Sunday 5 March 2017

Well, that didn't go according to plan! ***Warning...this post contains spiritual content (and a bit of science)!***

It's windy today here in Cornwall - very windy.  Murray went off to St Austell to preach and I sat listening to the wind, debating whether I should wake take Imogen to church this morning despite a late night seizure.  Why go to church at all? 
I had already watched some great teaching from LIFE church  http://www.lifechurchhome.com/ on my ipad as I drank my coffee in bed, so why bother? I decided to 'bother' as it is in relationship we grow.  
Anyone who knows a bit of brain science (sorry - science is my other great passion!) knows that our limbic system is the part that deals with our emotions and we can only experience joy when we get those oxytocins going, and that happens when we are in relationship with others.  So, spiritual aspects aside,  meeting with a group of people who share the same worldview is great for mental health! 
Apart from that, when God's people worship something amazing happens; perspective on life changes and God breaks in.  There is a part in the Bible that talks about us being raised up on wings like eagles.  It is talking about strengthening, but I believe it is also talking about perspective...being able to see the big picture.  Something changes in our thinking when this happens. 

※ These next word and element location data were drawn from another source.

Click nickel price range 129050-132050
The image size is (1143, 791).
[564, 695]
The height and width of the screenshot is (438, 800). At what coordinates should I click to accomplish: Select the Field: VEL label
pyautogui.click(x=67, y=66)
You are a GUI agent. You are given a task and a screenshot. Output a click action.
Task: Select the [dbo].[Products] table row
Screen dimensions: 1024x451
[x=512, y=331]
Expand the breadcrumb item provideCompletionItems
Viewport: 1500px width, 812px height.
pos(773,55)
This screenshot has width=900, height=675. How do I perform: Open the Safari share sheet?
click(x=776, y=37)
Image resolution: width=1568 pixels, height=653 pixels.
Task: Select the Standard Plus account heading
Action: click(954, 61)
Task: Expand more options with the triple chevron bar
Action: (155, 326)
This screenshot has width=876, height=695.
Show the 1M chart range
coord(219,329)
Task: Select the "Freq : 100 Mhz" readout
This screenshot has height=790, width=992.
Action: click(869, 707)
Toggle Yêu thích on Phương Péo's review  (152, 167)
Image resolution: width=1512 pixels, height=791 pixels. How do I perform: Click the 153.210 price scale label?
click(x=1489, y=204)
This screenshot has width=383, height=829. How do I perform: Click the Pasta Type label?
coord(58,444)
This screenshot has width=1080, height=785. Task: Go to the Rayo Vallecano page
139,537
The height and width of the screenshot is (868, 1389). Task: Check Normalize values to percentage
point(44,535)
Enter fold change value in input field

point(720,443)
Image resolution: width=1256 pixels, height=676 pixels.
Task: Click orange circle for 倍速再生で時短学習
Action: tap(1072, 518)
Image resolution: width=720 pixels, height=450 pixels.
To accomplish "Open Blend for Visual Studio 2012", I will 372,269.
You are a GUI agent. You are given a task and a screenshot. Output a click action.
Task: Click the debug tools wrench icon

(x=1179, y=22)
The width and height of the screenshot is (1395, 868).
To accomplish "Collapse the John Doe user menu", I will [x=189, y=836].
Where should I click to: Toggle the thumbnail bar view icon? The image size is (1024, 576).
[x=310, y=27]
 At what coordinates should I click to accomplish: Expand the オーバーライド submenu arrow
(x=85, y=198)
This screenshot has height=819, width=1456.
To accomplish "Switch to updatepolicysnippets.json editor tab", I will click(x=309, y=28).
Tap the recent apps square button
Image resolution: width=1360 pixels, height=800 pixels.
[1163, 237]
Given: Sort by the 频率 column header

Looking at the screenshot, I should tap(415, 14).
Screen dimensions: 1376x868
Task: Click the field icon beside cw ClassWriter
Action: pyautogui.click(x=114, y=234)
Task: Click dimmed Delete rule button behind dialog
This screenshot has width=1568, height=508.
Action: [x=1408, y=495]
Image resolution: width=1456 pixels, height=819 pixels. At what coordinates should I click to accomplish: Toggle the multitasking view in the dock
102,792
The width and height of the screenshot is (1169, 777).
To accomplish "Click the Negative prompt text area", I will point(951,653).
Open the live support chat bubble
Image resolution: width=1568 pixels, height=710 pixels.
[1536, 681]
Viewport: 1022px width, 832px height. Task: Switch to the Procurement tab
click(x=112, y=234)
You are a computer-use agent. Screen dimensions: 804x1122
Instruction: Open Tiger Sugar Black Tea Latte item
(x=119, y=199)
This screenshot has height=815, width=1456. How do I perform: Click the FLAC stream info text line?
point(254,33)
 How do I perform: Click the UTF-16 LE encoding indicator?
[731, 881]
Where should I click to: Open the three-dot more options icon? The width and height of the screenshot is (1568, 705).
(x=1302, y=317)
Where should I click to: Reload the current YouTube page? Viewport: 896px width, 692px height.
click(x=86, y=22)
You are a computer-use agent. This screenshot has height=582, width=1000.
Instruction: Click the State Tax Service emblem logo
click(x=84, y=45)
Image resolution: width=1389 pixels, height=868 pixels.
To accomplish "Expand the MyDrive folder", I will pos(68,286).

Anyway, I start getting Immi out of bed (always a challenge in itself), she had a seizure late last night, so I decide she needs to shower this morning.  All goes well despite being at her stop/start pace.  We get in the car (a little late by now) and start to drive to church 5 minutes away.  Half way there she goes into a dramatic seizure, so I put my hazards on, pull over and hold her.  She is wet now, so we drive home - feeling a little dispondent as I had made the effort to battle with the shower speed, get meds in her, get her splint on etc etc.  We get back and thankful the same parking space was still available.  She was still fitting a little so I ran to unlock the door and went back to the car to support her to the door.  As I open the door and lean over to undo her seat belt and almighty gust came along and knocked the car door straight into my fore head....OUCH!  It was that kind of pain that draws tears despite yourself.  I held my head for a moment with Immi saying "Mummy, are..." FIT "you..." FIT "ok?" FIT.  What a pair.  I gathered myself and got her to the house and the bathroom, where the tears flowed for both of us.

And if I wasn't a believer, that is where this post would stop.  But I am thankful that I have a place to go with the crap, so in that moment Immi and I did church.  I messaged a couple of friends to ask them to pray and then we did life with God in the way King David did life with God.  It wasn't pretty, it wasn't quiet.  We ranted and raved.  We told him how  it really is and how we don't want it.  King David was described as a 'man after God's own heart'.  He did things wrong, and wrong was done to him.  His life was full of ups and downs, But he was real with God.  If you read the Psalms, they are full of David being real with God. And believe me - we both got real!  When you are standing, letting it all out to God with your 13 year old telling him how she feels in no uncertain terms - that's real.

So often we have an image of Christianity of being prim and proper and looking neat.  NO, NO, NO!  That is not life with God. That is not relationship with a heavenly father.  That is NOT being a Christian - that is going to church.  There is a huge difference.  

He doesn't want us all sorted and perfect....we never get there anyway!  He just wants our hearts; the pained parts and the joyful parts, he wants to comfort and to celebrate.  And above all - which I needed today - He gives a hope and a security that it won't always be this way.

So... my head still hurts. I didn't make it to church to be with others. But I could be sitting in a mess of tears and hopelessness right now.  Instead, I choose Jesus, I choose hope, I choose joy.